Exiting your profession
Responding to an inner call to explore a fresh facet of your professional identity means shedding some “shoulds.”
What do you do when you start to feel “meh” about your profession? I’m not talking about a desire to retire or change jobs, but rather about a niggling feeling that you may no longer want to pursue the work you’ve been doing for years, possibly decades.
For me, that question started bubbling up in 2017. It was prompted by recurring feelings of yearning and indifference. Even boredom. Since the latter is something I rarely experience, that one caught my attention: something was off.
Initially, I ignored these persisting emotions. I’d been through phases of lower engagement previously. Surely this would pass, I reassured myself. And, I love my work, don’t I? It’s meaningful, has brought me great joy, has been highly stimulating, and there’s so much more to learn. Plus, I had invested two decades of my life into this work, not to mention a PhD.
While the above was true, I admitted to myself that I was not as stimulated, energized, interested and committed as in the past, despite implementing strategies to allay these feelings. Strategies included seeking out and getting involved in new initiatives and collaborations, and speaking with my manager about my interests.
I acknowledged the truth of my current experience and conceded that it was not a temporary phase. The problem with doing so is that I had to reckon with the implications: specifically, that I didn’t have a solid plan, but itched to take action.

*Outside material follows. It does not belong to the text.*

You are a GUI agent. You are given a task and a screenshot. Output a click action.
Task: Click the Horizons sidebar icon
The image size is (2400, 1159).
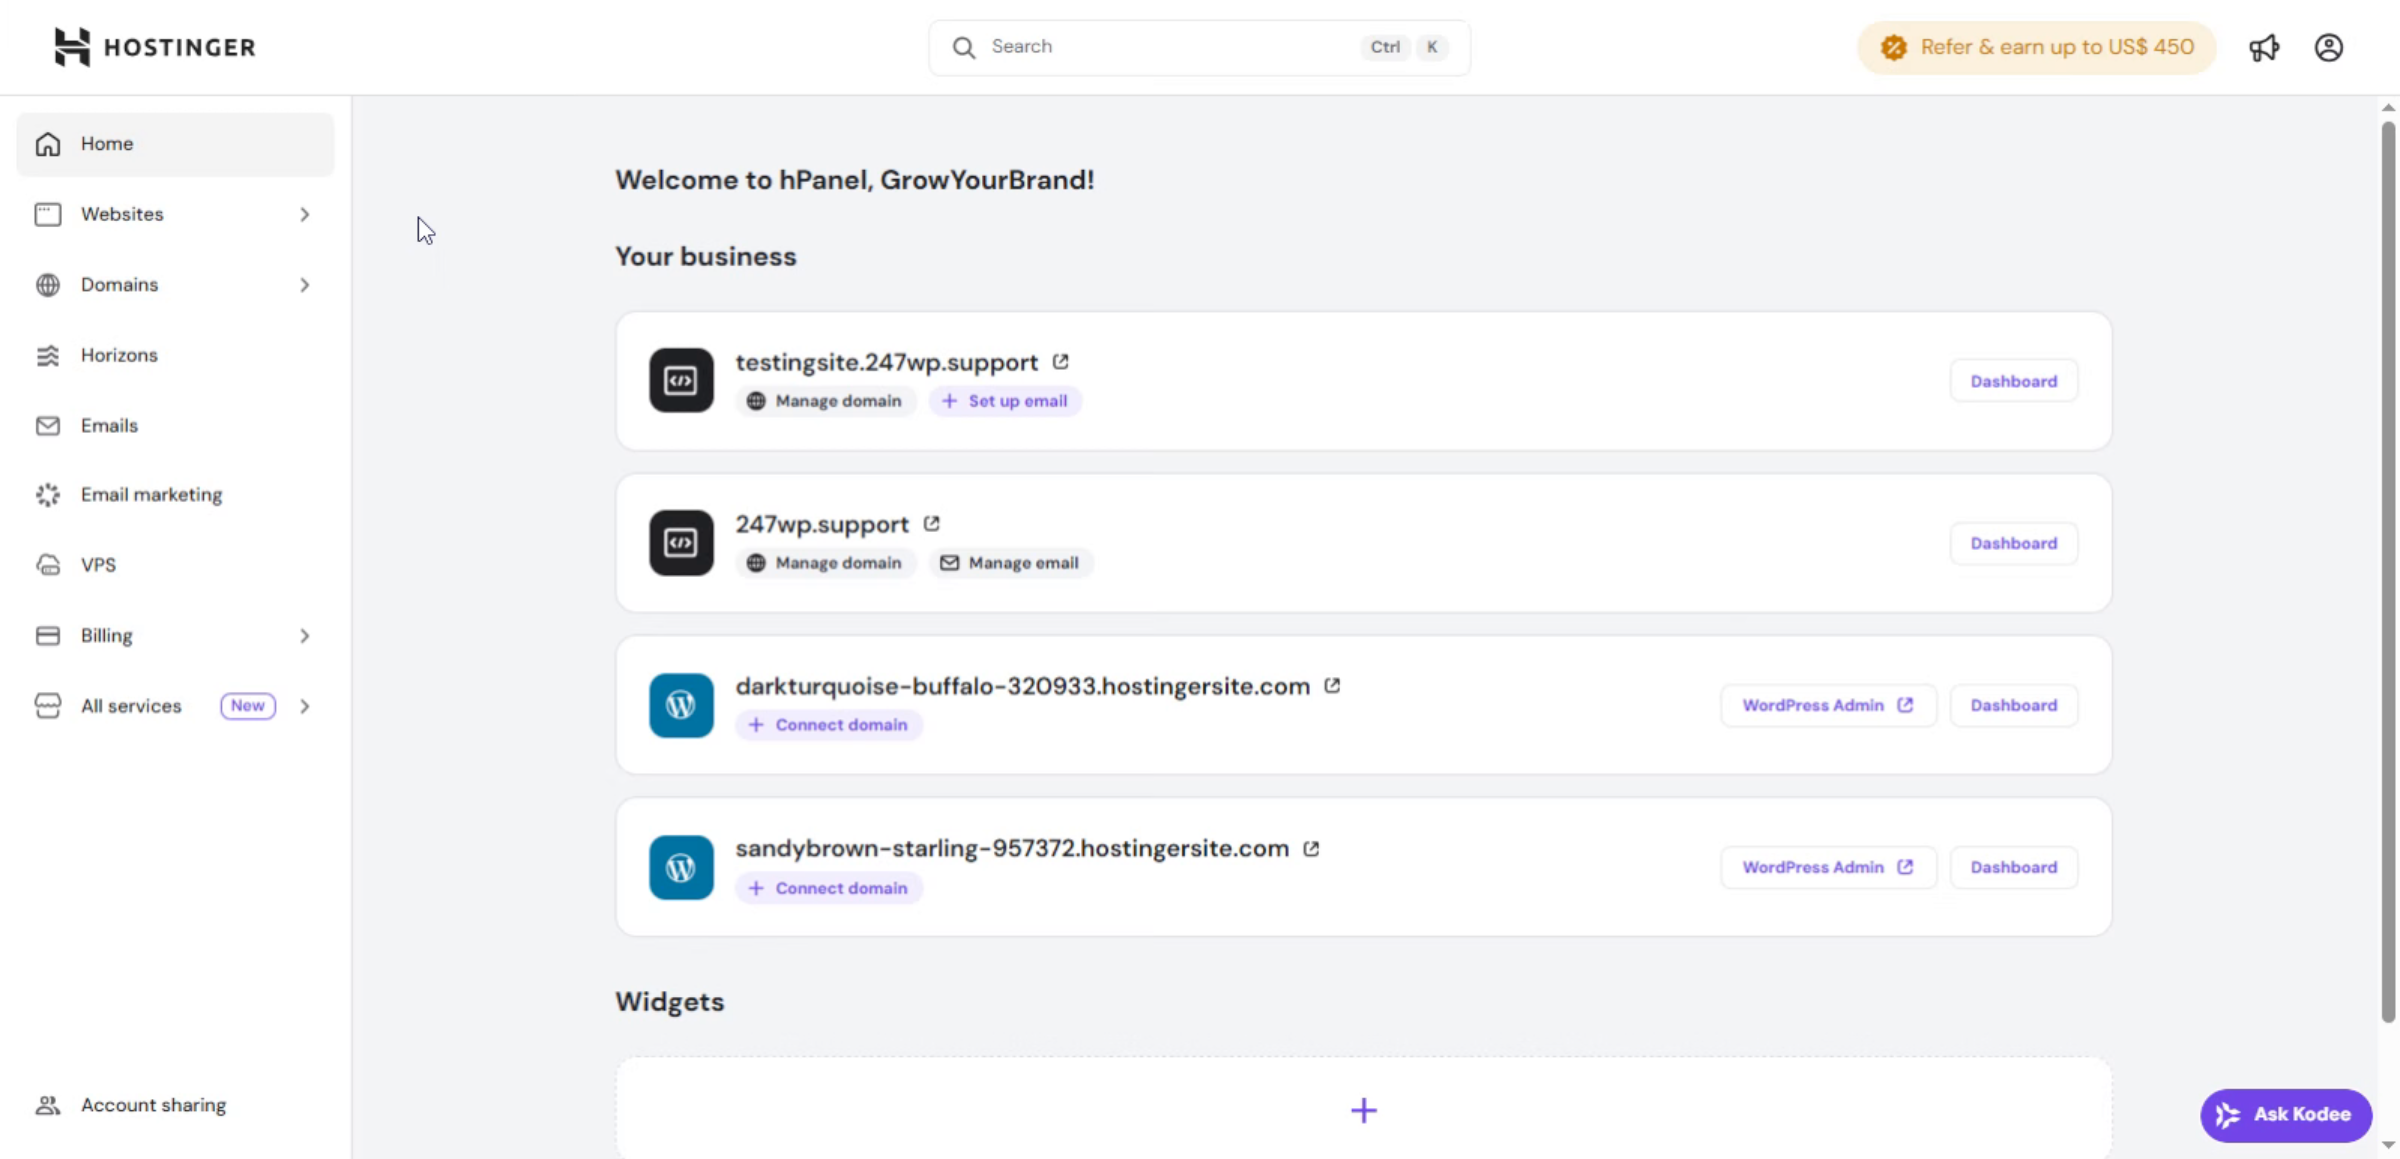pos(47,355)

Reflection and experimentation
My first go-to action was to reflect on what was calling me. I allowed myself to shed some shoulds (e.g., I should find the passion in my current work, I should stick with my current field, I should have a plan) and to listen to what was pulling me now. Since I was curious to experience new postsecondary settings, people, and practices (but did not want to leave my existing position), I began to do educational consulting work in other postsecondary institutions.
In other words, my second action step was to experiment and try things out.

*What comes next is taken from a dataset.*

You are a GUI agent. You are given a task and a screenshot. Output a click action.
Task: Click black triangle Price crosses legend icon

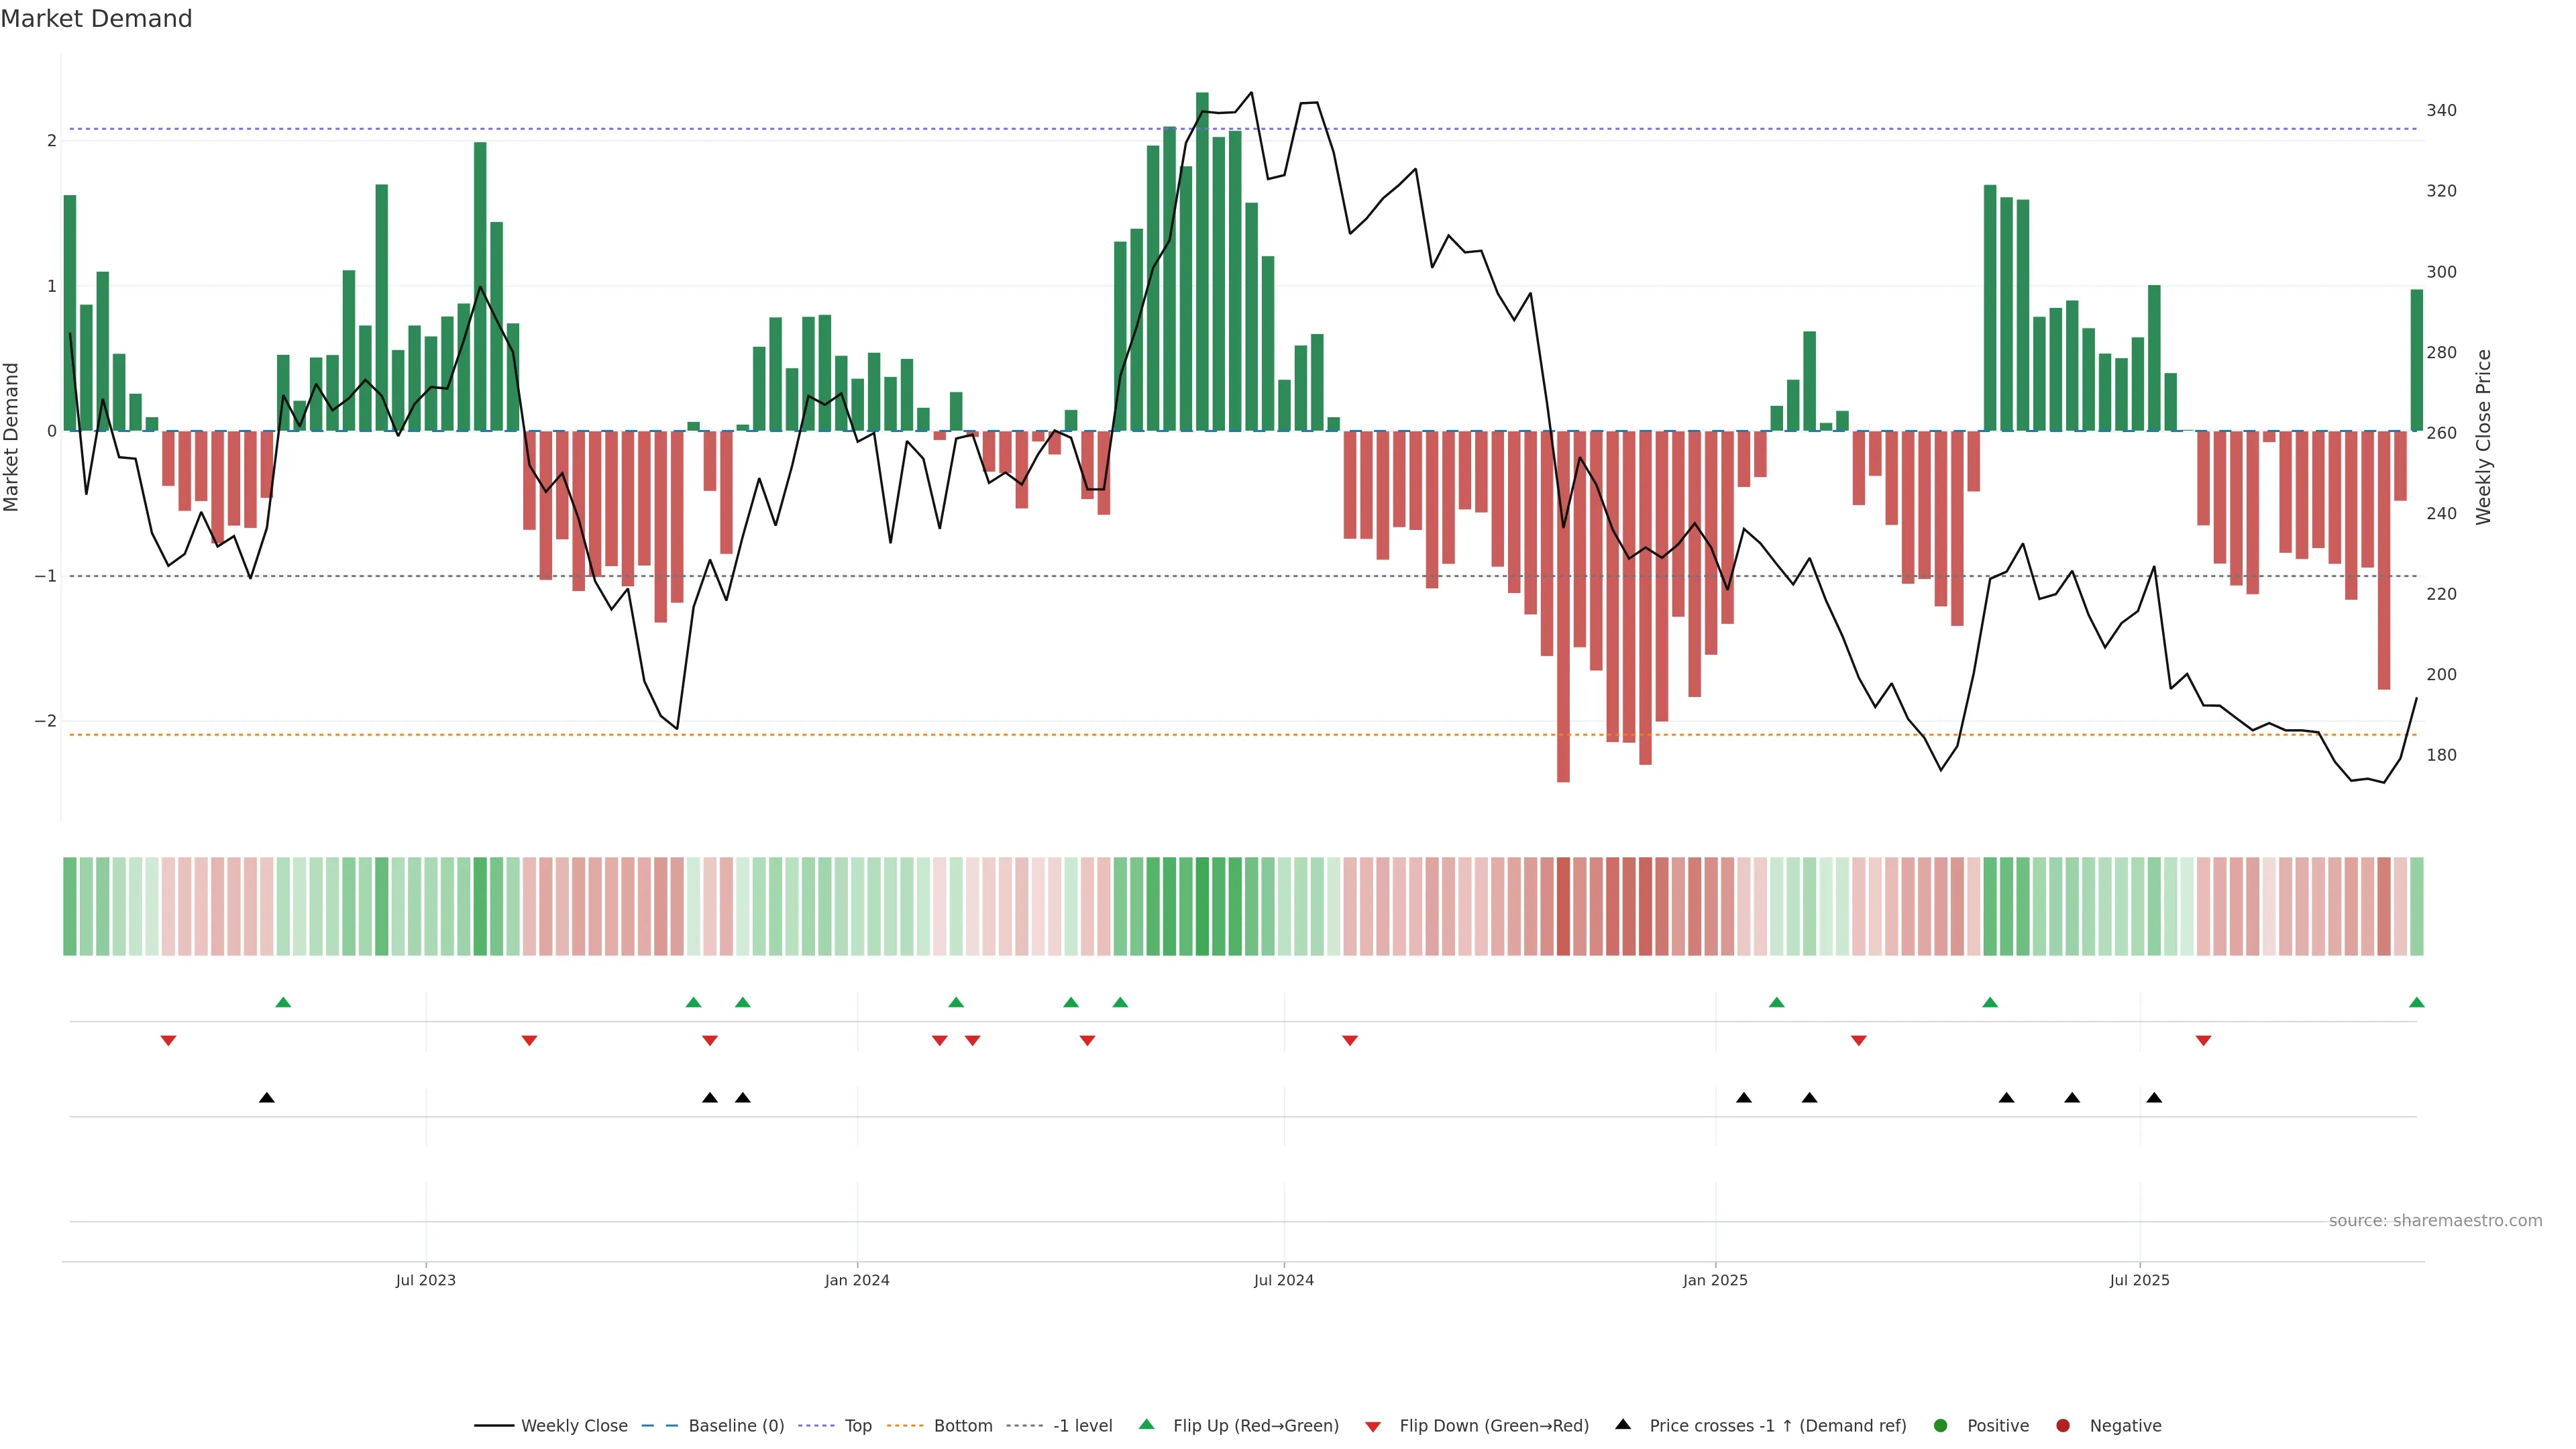coord(1623,1425)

In doing so, I noticed that I was enthused by the new settings and collaborations, but not fulfilled by the work. That’s because I was doing similar work to what I had done for the past 19 years – only the setting had changed. This was a clue to me that the substance and core of the work needed to be and feel different.
Thankfully, there were two areas of work that I was both familiar with and curious about: facilitation and coaching. As an educational developer, I regularly facilitated processes and workshops and had a solid sense of this work. I had also been a client of life and career coaching for over 20 years and was familiar with that work from my consumer perspective. If I recall correctly, I may have briefly considered mediation and conflict resolution as professional avenues (largely because these are skills I deeply admire and knew I would learn a great deal if I followed this path). I dismissed those fairly quickly because I am conflict-averse and, learning potential aside, intuited these would not be good choices long-term.
I selected coaching after doing some research into certification programs. I did not conduct extensive research, nor did I have numerous informational interviews. Ultimately, I chose this path on the basis that it strongly appealed to me: I am driven to help people, cherish one-on-one connections, am highly introverted, and believed that “becoming a coach” was 100 per cent attainable. Also, I had repeatedly experienced how powerful being coached was in my own life and knew this was a skill and practice that would have multiple applications.
Transitioning into a changed professional identity
Fast forward five years, I can confirm that the journey of becoming and being a certified coach has been an excellent career choice for me. The pursuit of this also feels like a luxury that was enabled by the fact that I work part-time as an educational developer, have financial stability, health, support and multiple other resources.
Currently, this is what being a professional coach looks like for me: I have my own coaching practice and private clients, I am a coach for the organizational coaching program at the University of British Columbia, I coach within the UBC academic leadership development program, and I apply coaching skills in multiple other settings informally (family, consultations, friendships, etc.).
However, coaching has not replaced my work as an educational developer. Initially, that’s what I had envisioned, but that is not what transpired. “Exiting the profession” (the name I originally gave this phase/project) has become more akin to, “Adopting an additional professional identity.” There was some awkwardness in that transition and going public with my coaching identity, but that has long passed.
Parting words? If you feel a niggle, or a call to explore other/additional facets of your career and identity, follow it. Someone on LinkedIn recently used the term “mid-life growth spurt.” That term aptly describes the phase I’m in.
Isabeau Iqbal is an independent career coach for ambitious perfectionists in higher education and a part-time senior educational developer at the University of British Columbia’s Centre for Teaching, Learning and Technology.